Entries for locating words and elements
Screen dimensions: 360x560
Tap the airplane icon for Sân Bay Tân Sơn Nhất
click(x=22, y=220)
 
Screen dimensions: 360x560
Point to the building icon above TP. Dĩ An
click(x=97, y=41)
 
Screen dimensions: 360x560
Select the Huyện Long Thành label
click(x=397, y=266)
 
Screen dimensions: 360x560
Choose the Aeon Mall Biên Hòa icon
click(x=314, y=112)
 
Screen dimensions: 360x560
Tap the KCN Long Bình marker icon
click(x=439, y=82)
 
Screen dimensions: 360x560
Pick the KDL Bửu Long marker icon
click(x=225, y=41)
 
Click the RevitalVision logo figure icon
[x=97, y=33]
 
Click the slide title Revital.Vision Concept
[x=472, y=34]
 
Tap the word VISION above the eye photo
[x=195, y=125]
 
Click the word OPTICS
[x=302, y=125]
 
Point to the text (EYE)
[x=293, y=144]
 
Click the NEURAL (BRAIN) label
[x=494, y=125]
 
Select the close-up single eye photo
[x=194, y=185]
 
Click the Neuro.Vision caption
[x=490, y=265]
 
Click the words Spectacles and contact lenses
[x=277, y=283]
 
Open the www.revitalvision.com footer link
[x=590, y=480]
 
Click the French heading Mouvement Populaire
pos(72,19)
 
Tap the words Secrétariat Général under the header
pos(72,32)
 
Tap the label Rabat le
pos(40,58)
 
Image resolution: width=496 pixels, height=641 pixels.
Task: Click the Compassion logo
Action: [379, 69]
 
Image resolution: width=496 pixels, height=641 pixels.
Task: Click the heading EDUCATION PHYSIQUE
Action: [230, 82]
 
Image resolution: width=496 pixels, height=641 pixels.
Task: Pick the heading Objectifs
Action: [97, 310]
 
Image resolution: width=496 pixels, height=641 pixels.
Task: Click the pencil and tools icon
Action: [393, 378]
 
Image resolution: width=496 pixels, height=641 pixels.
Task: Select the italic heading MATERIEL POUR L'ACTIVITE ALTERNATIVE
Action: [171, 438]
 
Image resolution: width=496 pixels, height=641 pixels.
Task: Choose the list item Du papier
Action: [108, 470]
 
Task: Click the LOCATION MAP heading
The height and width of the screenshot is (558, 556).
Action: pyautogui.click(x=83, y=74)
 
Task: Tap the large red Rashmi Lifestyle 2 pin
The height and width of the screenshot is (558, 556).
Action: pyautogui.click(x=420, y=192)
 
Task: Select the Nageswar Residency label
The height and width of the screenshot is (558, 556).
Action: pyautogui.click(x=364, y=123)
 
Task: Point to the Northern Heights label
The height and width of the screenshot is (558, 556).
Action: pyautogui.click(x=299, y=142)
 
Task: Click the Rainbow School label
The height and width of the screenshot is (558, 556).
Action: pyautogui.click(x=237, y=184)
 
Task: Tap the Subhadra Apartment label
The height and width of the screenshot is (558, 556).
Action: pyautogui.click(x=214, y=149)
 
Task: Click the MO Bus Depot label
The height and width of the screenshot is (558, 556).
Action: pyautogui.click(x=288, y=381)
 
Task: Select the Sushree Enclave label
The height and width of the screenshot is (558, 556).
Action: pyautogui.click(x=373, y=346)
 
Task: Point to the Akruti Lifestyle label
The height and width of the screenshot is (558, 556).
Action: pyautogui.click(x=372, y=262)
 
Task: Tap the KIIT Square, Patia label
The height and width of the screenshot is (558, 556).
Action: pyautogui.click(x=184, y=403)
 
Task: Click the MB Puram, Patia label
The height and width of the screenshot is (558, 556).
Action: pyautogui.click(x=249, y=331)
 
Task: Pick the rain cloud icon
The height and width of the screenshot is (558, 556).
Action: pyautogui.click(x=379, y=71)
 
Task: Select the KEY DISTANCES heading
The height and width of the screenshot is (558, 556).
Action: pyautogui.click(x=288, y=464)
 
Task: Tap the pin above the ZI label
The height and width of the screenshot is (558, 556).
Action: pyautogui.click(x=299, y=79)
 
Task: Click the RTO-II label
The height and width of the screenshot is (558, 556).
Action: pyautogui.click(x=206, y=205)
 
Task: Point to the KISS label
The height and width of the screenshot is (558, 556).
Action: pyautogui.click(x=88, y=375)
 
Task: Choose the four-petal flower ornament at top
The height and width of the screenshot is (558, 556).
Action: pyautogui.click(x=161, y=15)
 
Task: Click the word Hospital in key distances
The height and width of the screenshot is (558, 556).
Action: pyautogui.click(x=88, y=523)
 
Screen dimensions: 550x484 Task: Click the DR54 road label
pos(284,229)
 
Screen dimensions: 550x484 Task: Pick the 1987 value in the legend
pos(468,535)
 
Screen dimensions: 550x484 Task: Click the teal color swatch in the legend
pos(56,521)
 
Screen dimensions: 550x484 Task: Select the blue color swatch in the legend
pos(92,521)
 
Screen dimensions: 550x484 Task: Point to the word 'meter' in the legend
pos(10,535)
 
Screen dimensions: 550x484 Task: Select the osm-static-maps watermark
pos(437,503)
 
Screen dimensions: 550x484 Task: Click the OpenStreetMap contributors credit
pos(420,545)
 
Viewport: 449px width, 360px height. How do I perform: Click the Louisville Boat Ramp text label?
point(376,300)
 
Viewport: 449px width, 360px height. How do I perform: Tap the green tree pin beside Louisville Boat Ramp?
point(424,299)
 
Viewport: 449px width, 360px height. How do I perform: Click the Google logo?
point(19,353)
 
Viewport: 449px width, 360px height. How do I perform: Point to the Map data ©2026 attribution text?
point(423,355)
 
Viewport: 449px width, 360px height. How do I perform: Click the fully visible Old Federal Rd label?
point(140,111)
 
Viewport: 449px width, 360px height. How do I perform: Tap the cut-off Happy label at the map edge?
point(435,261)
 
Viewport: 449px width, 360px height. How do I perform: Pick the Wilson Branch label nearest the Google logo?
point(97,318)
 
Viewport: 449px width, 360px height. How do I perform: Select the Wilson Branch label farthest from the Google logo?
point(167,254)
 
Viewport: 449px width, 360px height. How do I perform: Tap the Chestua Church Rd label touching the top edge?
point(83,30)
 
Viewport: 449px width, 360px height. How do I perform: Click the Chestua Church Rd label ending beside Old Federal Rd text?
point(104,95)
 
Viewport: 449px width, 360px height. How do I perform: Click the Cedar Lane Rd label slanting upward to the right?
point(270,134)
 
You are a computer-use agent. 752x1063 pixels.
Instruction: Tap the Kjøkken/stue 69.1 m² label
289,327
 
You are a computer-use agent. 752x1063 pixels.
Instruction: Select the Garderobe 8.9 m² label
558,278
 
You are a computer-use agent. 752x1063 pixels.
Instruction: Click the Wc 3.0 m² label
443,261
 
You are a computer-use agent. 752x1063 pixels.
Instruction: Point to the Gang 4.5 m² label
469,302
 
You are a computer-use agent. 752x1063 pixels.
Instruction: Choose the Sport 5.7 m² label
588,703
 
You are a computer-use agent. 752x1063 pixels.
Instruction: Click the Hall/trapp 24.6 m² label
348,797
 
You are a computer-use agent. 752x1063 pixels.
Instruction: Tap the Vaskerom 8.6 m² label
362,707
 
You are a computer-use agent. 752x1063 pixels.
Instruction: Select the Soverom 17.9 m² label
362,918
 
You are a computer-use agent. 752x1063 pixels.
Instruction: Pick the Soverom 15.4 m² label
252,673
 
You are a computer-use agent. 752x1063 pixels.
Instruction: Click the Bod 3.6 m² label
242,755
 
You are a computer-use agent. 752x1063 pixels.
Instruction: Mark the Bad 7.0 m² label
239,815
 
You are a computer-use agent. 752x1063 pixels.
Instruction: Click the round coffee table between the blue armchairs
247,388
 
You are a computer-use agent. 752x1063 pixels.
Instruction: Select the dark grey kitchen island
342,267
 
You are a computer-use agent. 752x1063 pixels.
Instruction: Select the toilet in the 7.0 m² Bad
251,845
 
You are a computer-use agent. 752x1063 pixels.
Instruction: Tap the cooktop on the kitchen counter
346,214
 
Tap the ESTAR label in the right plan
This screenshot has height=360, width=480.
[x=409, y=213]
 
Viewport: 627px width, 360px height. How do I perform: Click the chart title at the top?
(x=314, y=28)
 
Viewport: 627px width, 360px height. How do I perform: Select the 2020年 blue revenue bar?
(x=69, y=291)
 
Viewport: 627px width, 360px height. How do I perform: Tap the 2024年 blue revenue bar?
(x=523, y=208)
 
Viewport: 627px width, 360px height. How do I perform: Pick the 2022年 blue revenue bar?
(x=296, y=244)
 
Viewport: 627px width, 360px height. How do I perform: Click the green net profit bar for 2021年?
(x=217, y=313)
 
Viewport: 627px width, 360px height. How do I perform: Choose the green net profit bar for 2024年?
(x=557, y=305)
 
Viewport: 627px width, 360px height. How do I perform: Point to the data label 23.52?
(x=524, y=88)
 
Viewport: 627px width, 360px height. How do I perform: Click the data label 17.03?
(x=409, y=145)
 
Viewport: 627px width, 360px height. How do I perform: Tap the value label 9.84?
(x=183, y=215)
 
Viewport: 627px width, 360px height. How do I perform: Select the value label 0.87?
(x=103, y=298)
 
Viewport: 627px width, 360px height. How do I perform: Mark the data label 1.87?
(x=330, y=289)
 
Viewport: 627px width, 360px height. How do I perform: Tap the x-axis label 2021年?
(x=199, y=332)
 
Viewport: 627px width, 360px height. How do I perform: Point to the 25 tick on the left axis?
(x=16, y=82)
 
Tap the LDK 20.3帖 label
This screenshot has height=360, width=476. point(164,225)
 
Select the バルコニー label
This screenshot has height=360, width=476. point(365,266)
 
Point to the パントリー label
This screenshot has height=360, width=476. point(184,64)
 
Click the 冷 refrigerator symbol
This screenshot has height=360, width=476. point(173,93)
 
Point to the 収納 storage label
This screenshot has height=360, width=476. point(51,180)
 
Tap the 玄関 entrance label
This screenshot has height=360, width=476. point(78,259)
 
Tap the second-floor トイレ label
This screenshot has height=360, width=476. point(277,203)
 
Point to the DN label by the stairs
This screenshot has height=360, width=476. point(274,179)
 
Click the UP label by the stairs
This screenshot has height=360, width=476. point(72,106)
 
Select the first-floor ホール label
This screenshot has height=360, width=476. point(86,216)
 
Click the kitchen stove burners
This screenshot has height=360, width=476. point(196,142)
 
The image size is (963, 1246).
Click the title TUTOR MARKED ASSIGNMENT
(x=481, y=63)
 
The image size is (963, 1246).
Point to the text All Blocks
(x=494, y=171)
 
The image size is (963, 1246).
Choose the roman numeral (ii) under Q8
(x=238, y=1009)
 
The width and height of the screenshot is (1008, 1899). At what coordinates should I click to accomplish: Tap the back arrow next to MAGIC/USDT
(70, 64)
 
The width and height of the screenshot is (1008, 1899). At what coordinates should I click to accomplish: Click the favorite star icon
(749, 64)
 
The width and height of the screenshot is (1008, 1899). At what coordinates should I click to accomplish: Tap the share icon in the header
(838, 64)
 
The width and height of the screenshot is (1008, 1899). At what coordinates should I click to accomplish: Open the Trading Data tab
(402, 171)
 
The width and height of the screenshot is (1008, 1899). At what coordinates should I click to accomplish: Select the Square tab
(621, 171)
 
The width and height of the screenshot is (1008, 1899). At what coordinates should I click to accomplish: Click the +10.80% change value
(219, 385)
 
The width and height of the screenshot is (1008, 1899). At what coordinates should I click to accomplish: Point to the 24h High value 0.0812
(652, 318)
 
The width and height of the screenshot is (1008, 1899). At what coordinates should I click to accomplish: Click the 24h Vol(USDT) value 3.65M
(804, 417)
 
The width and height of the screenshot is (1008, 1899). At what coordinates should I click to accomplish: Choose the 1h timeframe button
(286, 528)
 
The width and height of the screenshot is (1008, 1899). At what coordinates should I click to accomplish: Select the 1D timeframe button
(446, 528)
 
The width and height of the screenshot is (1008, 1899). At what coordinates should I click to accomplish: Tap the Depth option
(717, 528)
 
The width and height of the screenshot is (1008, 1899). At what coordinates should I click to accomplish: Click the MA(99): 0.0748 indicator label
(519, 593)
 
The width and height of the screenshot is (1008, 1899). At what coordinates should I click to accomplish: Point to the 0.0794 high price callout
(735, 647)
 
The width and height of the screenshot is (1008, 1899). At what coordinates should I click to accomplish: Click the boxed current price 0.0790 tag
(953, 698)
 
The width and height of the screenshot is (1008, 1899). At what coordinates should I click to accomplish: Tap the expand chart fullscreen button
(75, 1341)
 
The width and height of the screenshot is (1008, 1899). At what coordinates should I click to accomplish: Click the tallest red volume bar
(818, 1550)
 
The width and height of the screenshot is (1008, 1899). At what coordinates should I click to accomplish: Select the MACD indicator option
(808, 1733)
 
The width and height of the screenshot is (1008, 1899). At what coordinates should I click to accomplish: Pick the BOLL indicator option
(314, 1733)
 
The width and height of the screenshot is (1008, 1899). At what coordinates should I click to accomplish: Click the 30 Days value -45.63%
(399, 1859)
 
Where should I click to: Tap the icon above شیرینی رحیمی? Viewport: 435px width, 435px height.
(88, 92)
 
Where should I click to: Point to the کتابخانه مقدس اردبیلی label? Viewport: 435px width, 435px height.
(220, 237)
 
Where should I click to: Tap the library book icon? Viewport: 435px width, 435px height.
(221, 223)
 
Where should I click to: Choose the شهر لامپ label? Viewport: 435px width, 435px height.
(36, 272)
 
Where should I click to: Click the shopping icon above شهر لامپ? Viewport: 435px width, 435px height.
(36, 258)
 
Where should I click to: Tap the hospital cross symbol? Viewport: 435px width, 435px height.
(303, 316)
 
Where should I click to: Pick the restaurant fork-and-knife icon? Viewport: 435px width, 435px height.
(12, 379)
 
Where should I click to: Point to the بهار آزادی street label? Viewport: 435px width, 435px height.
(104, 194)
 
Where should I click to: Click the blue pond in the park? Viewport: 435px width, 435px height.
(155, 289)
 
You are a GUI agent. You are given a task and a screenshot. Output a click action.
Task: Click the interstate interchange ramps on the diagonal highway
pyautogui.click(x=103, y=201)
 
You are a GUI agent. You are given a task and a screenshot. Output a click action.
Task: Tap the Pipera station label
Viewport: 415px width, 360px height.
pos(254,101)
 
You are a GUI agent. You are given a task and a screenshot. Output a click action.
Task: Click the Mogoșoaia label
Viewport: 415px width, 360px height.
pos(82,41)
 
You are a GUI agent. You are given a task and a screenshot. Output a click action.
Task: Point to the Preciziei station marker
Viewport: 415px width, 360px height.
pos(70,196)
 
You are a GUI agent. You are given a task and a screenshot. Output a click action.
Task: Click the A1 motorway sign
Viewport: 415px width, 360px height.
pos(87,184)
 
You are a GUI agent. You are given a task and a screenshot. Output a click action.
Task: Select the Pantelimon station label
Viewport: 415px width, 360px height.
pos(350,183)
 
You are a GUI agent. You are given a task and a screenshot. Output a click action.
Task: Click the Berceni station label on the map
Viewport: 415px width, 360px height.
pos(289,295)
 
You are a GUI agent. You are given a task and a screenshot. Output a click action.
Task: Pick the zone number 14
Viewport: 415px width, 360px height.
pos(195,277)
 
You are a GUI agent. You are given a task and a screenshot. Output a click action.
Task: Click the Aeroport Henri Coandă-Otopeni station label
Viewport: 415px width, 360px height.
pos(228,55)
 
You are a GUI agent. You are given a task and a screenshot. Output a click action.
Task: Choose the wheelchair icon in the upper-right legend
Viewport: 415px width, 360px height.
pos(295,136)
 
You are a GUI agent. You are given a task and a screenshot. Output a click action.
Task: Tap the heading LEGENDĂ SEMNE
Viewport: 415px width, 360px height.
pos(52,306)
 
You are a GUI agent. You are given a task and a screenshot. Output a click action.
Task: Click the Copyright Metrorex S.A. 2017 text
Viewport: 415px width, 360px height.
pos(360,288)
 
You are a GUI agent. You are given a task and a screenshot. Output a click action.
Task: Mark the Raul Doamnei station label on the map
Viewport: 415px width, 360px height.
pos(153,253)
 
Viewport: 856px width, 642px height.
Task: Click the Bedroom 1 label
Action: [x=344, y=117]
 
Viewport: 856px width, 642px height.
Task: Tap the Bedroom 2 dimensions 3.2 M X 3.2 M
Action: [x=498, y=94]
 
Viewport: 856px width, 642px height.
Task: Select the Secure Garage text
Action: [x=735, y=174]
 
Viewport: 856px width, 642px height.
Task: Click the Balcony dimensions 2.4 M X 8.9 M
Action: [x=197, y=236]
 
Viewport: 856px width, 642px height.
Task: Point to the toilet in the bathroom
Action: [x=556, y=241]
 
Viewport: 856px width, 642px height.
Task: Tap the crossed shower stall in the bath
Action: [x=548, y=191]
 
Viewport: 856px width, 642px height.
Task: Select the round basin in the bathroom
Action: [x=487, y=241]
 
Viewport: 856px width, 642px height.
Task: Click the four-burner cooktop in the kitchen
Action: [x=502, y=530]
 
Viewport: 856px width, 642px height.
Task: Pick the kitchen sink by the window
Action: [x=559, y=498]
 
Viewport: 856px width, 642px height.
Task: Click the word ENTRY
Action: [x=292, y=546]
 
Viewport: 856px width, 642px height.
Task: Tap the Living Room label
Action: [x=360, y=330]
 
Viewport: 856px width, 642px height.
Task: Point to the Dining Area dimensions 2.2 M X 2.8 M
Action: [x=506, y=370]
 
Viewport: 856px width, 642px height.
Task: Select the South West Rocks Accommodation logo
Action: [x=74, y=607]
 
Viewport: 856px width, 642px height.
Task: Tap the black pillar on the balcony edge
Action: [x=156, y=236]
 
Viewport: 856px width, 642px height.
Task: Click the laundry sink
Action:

→ **Written request**: Starting at the first entry and stopping after the line that contains "Action: [393, 378]", rewrite those lines with "Screen dimensions" renamed to "Display size" and everything else left unchanged.

→ **Exercise output**:
Display size: 360x560
Tap the airplane icon for Sân Bay Tân Sơn Nhất
click(x=22, y=220)
 
Display size: 360x560
Point to the building icon above TP. Dĩ An
click(x=97, y=41)
 
Display size: 360x560
Select the Huyện Long Thành label
click(x=397, y=266)
 
Display size: 360x560
Choose the Aeon Mall Biên Hòa icon
click(x=314, y=112)
 
Display size: 360x560
Tap the KCN Long Bình marker icon
click(x=439, y=82)
 
Display size: 360x560
Pick the KDL Bửu Long marker icon
click(x=225, y=41)
 
Click the RevitalVision logo figure icon
[x=97, y=33]
 
Click the slide title Revital.Vision Concept
[x=472, y=34]
 
Tap the word VISION above the eye photo
[x=195, y=125]
 
Click the word OPTICS
[x=302, y=125]
 
Point to the text (EYE)
[x=293, y=144]
 
Click the NEURAL (BRAIN) label
[x=494, y=125]
 
Select the close-up single eye photo
[x=194, y=185]
 
Click the Neuro.Vision caption
[x=490, y=265]
 
Click the words Spectacles and contact lenses
[x=277, y=283]
 
Open the www.revitalvision.com footer link
[x=590, y=480]
 
Click the French heading Mouvement Populaire
pos(72,19)
 
Tap the words Secrétariat Général under the header
pos(72,32)
 
Tap the label Rabat le
pos(40,58)
 
Image resolution: width=496 pixels, height=641 pixels.
Task: Click the Compassion logo
Action: [379, 69]
 
Image resolution: width=496 pixels, height=641 pixels.
Task: Click the heading EDUCATION PHYSIQUE
Action: [230, 82]
 
Image resolution: width=496 pixels, height=641 pixels.
Task: Pick the heading Objectifs
Action: [97, 310]
 
Image resolution: width=496 pixels, height=641 pixels.
Task: Click the pencil and tools icon
Action: [393, 378]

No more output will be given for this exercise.